Reimagine that whole creation scene with me.
This creative God of ours has created all that is, has even created human life out of the dust, has breathed life into that clay figure’s nostrils and has brought into being Admah, Adam.

And then God decides that Admah should not be alone so the creator proudly parades all the animals he has created in front of the man.  And with each animal, Adam ponders awhile and then names them.

And I imagine Adam’s creativity at first: rhinoceros, hippopotamus, platypus…and then, after hundreds of animals, and hours of naming things, he’s totally spent:  “Another one?!? Of for the love of God, call it…dog.”  And God says, “Oh Adam, come on, that’s just my name spelled backwards.”

So all of the animals are brought to Adam but a help-meet is not found that was his equal.

So the LORD God caused a deep sleep to fall upon the man, and he slept; then God took one of his ribs and closed up its place with flesh. And the rib that the LORD God had taken from the man God made into a woman and brought her to the man.

This translation says “one of his ribs” but the Hebrew actually says “from the man’s side…the Lord God took from the man’s side and made that into another being, a woman.” This has huge implications that stretch beyond this Genesis story well into this morning’s difficult Gospel passage, and certainly into our own lives today.  Woman created from man’s side implies that, if humanity is true to the way we are created, she is never to be beneath him, but always along side him, always his equal.  That’s what help-meet means.

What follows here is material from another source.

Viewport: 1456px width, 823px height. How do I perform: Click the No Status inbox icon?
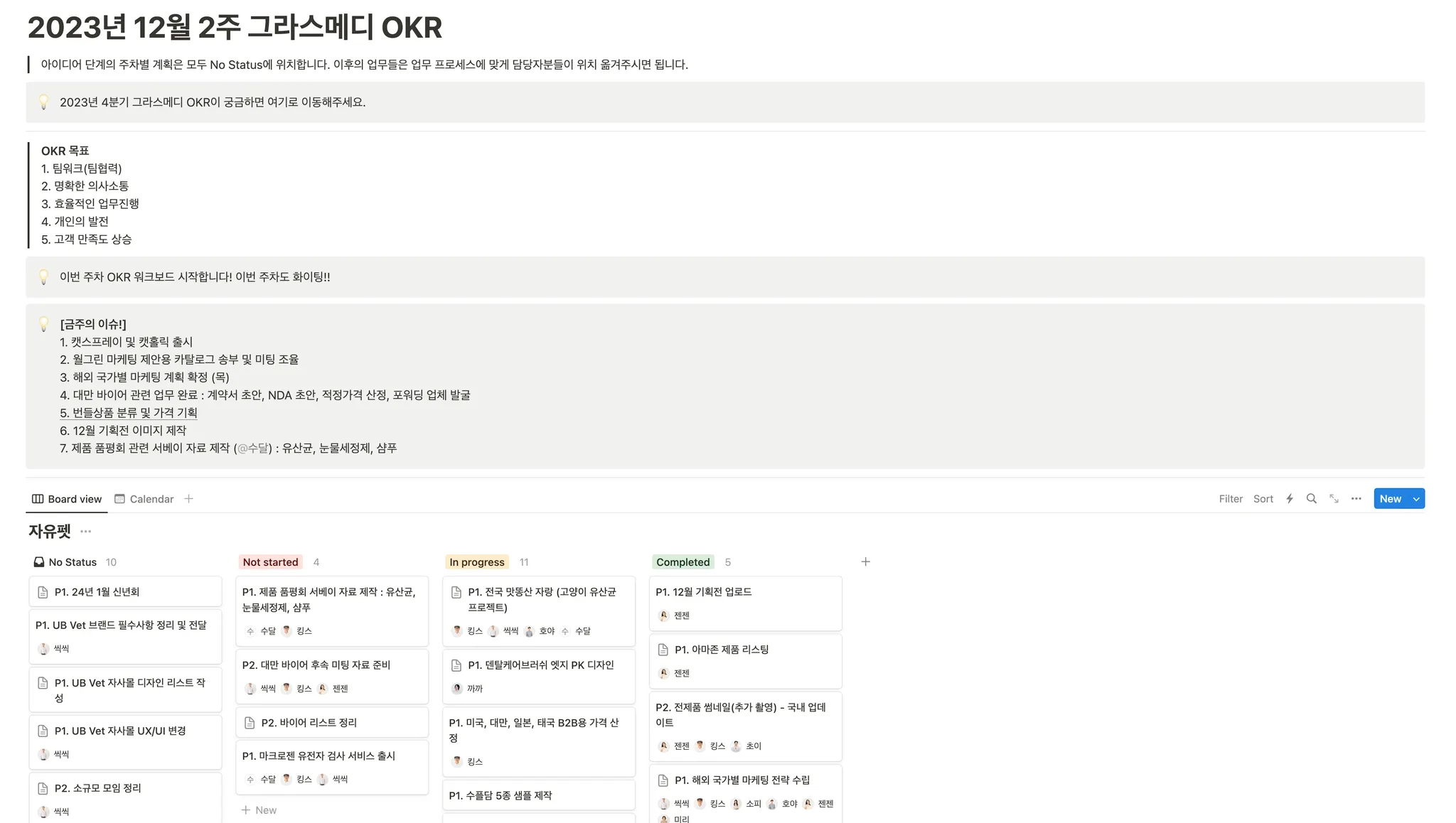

And in this garden that they are living in, the two human beings maintain that right relationship with one another, and they live in right relationship with God, and in right relationship with all of creation.  And those right relationships are what makes the garden the garden – the kind of Kingdom that God created us all to live and move and have our being in, and it was very good.

This morning’s Gospel passage is difficult not because it’s an ethical, legal teaching on divorce but because it’s Jesus reminding us how far off we are from the Garden life that God dreams for us.  And it was hard for his disciples and the Pharisees back then for the same reason.

The relationship between a husband, who at anytime has the right to toss aside his bride, and a wife, who has no voice in the matter and is always at risk of becoming destitute based on the whims of her husband, is not a relationship of help-meets, not the right relationship that we are created for, and she is certainly not his equal.

You and I are created to be in Garden-like relationships.

It’s how we are wired, even when it’s not how we act.  That’s God’s dream for us, for humanity.

Which is exactly why divorce hurts so much.
And not just for those who are the ones divorcing, but for the parents of those divorcing, their friends, their children, the whole community.
Divorces of any form of relationship, not just marital ones, hurt so much because they are the breaking apart of how we were made and Jesus knew that.

So his teaching in this morning’s gospel is less about personal condemnation for the legal act of divorce (which is probably the response the Pharisees were hoping for) and more about God being against the breaking of relationships, against the rending of human community, against that which tears help-meets apart, which is the very connection he created us for.

The Gospel, the Good News in this is that even when these relationships we were created for break apart, even when we don’t live into the kinds of Garden People God dreams of us being, even when divorces happen for all the right reasons or all the wrong ones, that’s not the end of the story.

Those of us that have experienced any kind of divorce and yet found new life on the other side of the pain and hurt know this to be true: God doesn’t give up on God’s dream. Even when we are as far from Eden as we think we’ll ever be. That’s what God’s faithfulness means.  And that is Good News.